Tasks to complete
**A)** Answer these questions using the forum thread on lighting for a frog tank.
(i) What are the dimensions of the tank?
(ii) What wattage of grow light in a dome is suggested if the temperatures are already fine?
(iii) About how much does the 12-inch Zoo Med hood cost?
**B)** Carry on the forum thread about lighting for a frog tank from its last post.

Excerpt
- - - -
# General Topics > General Discussion & News > Forum Questions & Workings >  What type of light bulb ?

## jimmy870

I have a 12 by 12 by 18 tank would like to put a light in that will benefit my Green Tree frogs.

What type of bulb and how many watts do what to hurt the little fellers ..

Thanks

----------


## Leefrogs

Well it depends on if you need heat, and if you have a hood, and if you have live plants. A 2.0 is good to add a couple of degrees, go up to a 5.0 if you need more than 6-8 degrees.  If your temps are fine a dome with a grow light at 40 watts (and away from the glass) will do. And you can go up from there, it will add more heat though, go to a 60 watt if you need.  Just make sure your dome is rated for that much.

----------


## Don

I use a Zoo Med hood which is around 20 bucks for a 12inch version.
- - - -
Data shown
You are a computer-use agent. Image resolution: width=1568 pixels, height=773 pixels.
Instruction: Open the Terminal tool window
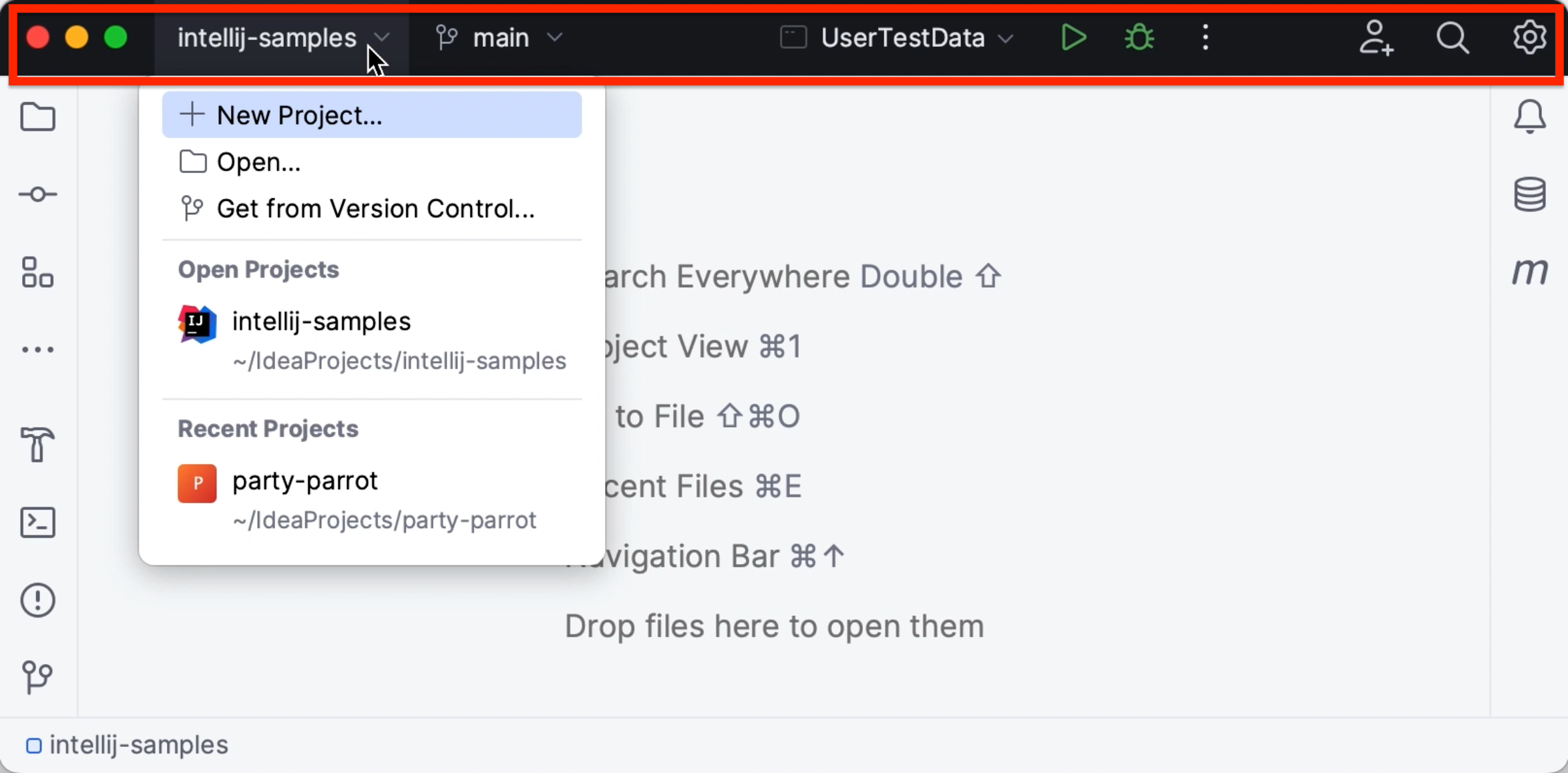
- - - -
Expected answers
**A)**
(i) 12 by 12 by 18
(ii) 40 watts
(iii) Around 20 bucks

**B)**
A Compact Florescent does not generate much heat like a standard bulb would.  This would be good if you don't want to burn off humidity.  Follow Gingerlee's reply on temp changes for these bulbs.

I run a 26 and a 14 watt compact florescent pair on my 18x18x18 and the plants are growing nicely.  I cover 1/3 the top screen with glass to retain humidity and my day temps hit 78 and then drop to 70 at night.
I mist twice a day to maintain an average humidity at about 60 percent. (initial misting raises it to 80 percent)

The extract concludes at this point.